For astronomers, there continues to be lots of useful stuff in the JACH Starlink collection (not least pgplot; gaia; topcat). The current most recent version (Kapuahi) claims to be for Lion, but is fine under ML (thanks to Tim Jenness for advice on this):

http://starlink.jach.hawaii.edu/starlink/KapuahiDownload

Firefox

OK, so Firefox issues aren't ML's fault. But if you want to use Firefox efficiently under ML (as I do), these are necessary steps. Put about:config into address and toggle browser.tabsontop to false. Then View>Toolbars>Customize to move buttons around to more sensible positions.

https://addons.mozilla.org/en-US/firefox/addon/british-english-dictionary/ Firefox>Preferences>Content to select GB English

http://www.makeuseof.com/tag/copy-crapfree-urls-googles-search-results/

Firefox (well, any browser) can be an inefficient consumer of resources when many tabs are open.

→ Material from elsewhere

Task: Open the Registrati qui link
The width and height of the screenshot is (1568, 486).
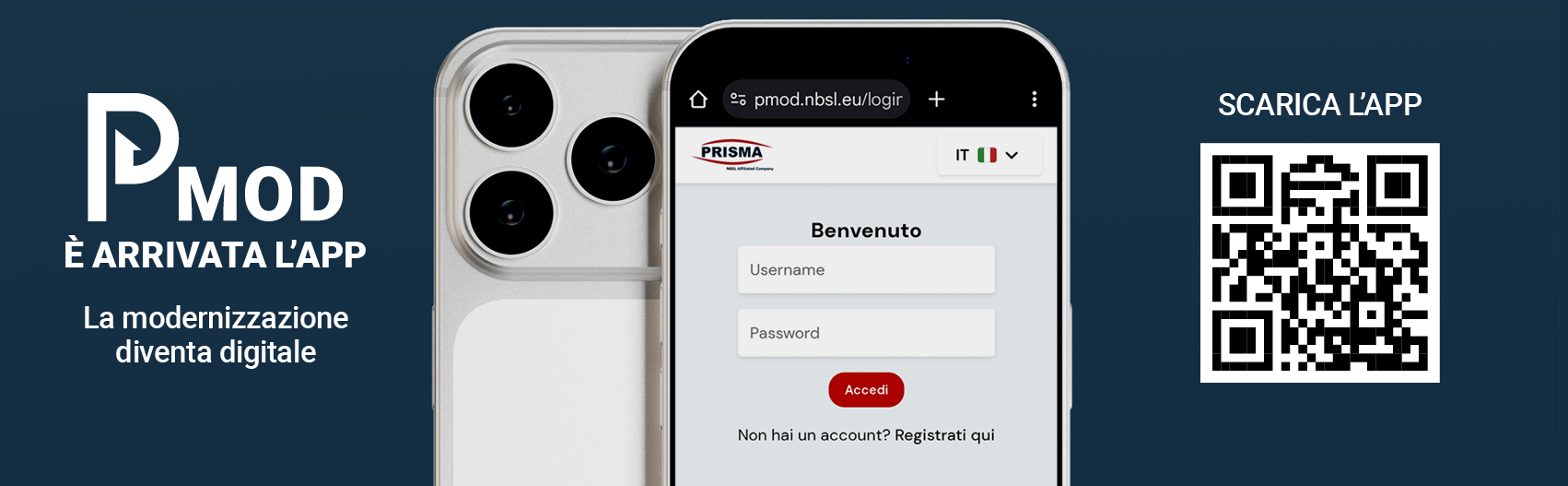Action: 944,435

Surprisingly (to me), tabs that you can't see still consume CPU as if they were in the foreground. Even when the entire browser is minimized to the dock, it still churns away. If you are away from a power lead and want to use Firefox intermittently, this is bad. When you minimize something, surely it should go into hibernation? Well, there is a way to force this, by defining the following commands in your .tcshrc file:

alias ff- 'killall -STOP -m firefox'
alias ff+ 'killall -CONT -m firefox'

Despite saying "kill", these terminal commands will just freeze Firefox till you're ready to resume (make sure you minimise it first).

Vmware Fusion

However good Macs are, sometimes you need to run Windows, and this can be done in an integrated way for a modest fee:

http://www.vmware.com/products/fusion/overview.html

The new incarnation of this has a modest bug: don't know if this is Apple's fault or VmWare's, but the Windows installation comes up with capitals and LOWER CASE reversed. The solution is in Windows: Start>Programs>Accessories>Ease of Access>On-Screen Keyboard, click on the Caps Lock button (have to log out of windows for this to take, not just closing VmWare).

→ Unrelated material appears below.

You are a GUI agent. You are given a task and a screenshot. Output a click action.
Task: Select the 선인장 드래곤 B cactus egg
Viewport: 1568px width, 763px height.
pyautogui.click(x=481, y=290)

One reason for sticking with Windows is the interface on PowerPoint is much better than the Mac version. Plus you can use the magnificent TexPoint to do ppt equations with unmatched efficiency (this is also supposed to work with Office for Mac, but I've had trouble getting it to do so in the past):

http://texpoint.necula.org/

VPNs

Instructions for setting up the University of Edinburgh VPN under Mountain Lion are at

http://www.ed.ac.uk/schools-departments/information-services/services/computing/desktop-personal/vpn/vpn-l2tp-clients/vpn-l2tp-osx-10-5

This works no bother. For the ROE network, however, we need Tunnelblick. Changes to Mountain Lion seem to have stopped this working:

http://code.google.com/p/tunnelblick/wiki/cMountainLionDnsIssue

Tunnelblick recommend you use the latest beta version from the above address. This didn't work for me, and it took a week of experimentation before I discovered the following succesful recipe: click on the Tunnelblick icon, go to VPN details>Settings and take DNS option "do not set nameserver"; then edit System Preferences>Network preferences>Advanced>DNS to force the use of the openDNS servers 208.67.220.220 and/or 208.67.222.222 (actually, any explicit nameserver will do). Then it works. Strange that Tunnelblick apparently aren't aware of this fix - maybe it's something peculiar to ROE?

Printers

The ROE IT instructions for adding printers are wrong. Go to System Preferences>Printers and click + to add a printer. IPP protocol; Address just 195.194.120.81; queue printers/printer_name; name anything.